No. of Parts of	Reflection	Transmission		Amount of
Water (p/wt)	Density	Density	Image Quality	Toner (mg)

Ex. 1	14.3	1.45	1.90	B	3.5
Ex. 2	11.1	1.45	1.91	B	3.4
Ex. 3	5.3	1.44	1.90	B	3.5
Ex. 4	11.1	1.46	1.93	A	3.6
Comp. Ex. 1	4.2	1.35	1.85	C	3.5
Comp. Ex. 2	0	1.33	1.82	C	3.5
Ex. 5	19.0	1.45	1.90	B	3.5
Ex. 6	5.3	1.44	1.89	B	3.7
Ex. 7	7.4	1.46	1.92	A	3.6
Comp. Ex. 3	21.9	1.32	1.85	C	3.5
Comp. Ex. 4	4.1	1.31	1.83	C	3.6

Image Quality:

A: Generation of fog was not observed by visual inspection, and no density unevenness exists on the solid patch.
B: Generation of fog was scarcely observed by visual inspection, or density unevenness exists on a small portion of the solid patch.
C: Generation of fog was slightly observed by visual inspection, or, density unevenness exists on the entire solid patch.
When comparisons are made to evaluate the optical density of the toner, the amount of the toner developed on the sheet should be constant. Since a commercially available printer was used for such evaluation, whether or not the optical density thereof was compared with the same amount of toner needs to be checked.
The following test was conducted to check the amount.
That is, the fixing assembly was removed from the printer and an unfixed print sample was collected. The solid patch (only the solid patch on the upper left corner) on the unfixed print sample was cut out with scissors, and the weight thereof was measured with a precision electric balance. Thereafter, unfixed toners on the paper sheet were blown off by air. The weight of the paper sheet after those toners were removed was measured, and the weight of the developed toner was calculated by subtracting the weight of the paper sheet after the removal of the toners from the weight of the solid patch on the unfixed print sample.
Similarly, the weight of the developed toner on each of the three sheets of printed samples was measured. The results confirmed that, as for all the toners obtained in Examples 1 to 4 and Comparative Examples 1 and 2, the developed toner had a weight in the range of 3.4 to 3.7 mg, so that almost the same amount of toner was used to compare the optical density.
The embodiments described above are illustrative and explanatory of the invention. The foregoing disclosure is not intended to be precisely followed to limit the present invention. In light of the foregoing description, various modifications and alterations may be made by embodying the invention. The embodiments are selected and described for explaining the essentials and practical application schemes of the present invention which allow those skilled in the art to utilize the present invention in various embodiments and various alterations suitable for anticipated specific use. The scope of the present invention is to be defined by the appended claims and their equivalents.

Claims

1. A method for producing a toner comprising the steps of:

preparing a resin liquid by mixing at least a binder resin made of polyester resin and a colorant with an organic solvent;

dispersing the resin liquid in an aqueous medium to form an emulsion; and

removing the organic solvent from the emulsion to produce a toner,

wherein the organic solvent before preparation of the resin liquid contains 5 to 20 parts by weight of water per 100 parts by weight of the organic solvent.
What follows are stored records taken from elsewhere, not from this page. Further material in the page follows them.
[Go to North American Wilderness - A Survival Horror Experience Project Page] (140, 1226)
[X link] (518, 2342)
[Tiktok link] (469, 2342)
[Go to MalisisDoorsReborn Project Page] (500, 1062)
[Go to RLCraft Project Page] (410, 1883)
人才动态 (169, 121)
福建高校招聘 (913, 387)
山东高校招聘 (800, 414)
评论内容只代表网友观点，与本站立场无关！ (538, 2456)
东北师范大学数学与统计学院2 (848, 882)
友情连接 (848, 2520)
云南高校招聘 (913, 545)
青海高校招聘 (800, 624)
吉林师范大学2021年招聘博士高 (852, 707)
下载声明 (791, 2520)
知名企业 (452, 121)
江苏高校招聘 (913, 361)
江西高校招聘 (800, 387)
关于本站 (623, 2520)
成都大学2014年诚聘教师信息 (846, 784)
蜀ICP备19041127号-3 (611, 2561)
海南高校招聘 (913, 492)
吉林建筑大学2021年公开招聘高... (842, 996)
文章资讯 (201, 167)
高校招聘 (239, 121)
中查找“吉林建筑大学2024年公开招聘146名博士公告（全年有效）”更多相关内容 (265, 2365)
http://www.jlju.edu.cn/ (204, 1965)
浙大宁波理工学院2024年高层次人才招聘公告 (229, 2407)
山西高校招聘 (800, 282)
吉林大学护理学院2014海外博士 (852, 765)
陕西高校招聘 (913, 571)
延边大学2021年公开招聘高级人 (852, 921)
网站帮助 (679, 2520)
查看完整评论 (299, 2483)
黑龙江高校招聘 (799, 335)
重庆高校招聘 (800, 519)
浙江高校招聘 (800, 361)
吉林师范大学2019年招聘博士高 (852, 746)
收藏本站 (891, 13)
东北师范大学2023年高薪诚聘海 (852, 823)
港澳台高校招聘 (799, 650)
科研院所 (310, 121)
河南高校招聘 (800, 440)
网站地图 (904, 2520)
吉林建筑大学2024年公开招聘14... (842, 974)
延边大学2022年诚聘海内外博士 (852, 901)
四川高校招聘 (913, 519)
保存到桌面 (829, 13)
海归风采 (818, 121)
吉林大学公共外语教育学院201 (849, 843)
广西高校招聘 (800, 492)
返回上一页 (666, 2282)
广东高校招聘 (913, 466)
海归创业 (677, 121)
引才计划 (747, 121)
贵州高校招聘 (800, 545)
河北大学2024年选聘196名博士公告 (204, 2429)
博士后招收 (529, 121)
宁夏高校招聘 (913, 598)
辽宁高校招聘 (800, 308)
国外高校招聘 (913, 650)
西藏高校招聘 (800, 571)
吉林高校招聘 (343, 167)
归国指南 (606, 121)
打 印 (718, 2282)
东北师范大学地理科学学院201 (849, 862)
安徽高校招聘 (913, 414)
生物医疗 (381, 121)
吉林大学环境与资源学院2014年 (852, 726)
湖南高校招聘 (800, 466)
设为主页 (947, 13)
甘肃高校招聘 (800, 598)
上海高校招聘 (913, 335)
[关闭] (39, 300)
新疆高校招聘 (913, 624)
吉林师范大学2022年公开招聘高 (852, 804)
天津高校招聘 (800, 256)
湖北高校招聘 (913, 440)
2. The method for producing the toner according to claim 1, wherein the organic solvent is removed from the emulsion to prepare a suspension, and the suspension is subjected to aggregation and fusion.

3. The method for producing the toner according to claim 1, wherein the aqueous medium comprises an organic solvent mixed with water.

4. The method for producing the toner according to claim 1, wherein the organic solvent is a ketone or an ether.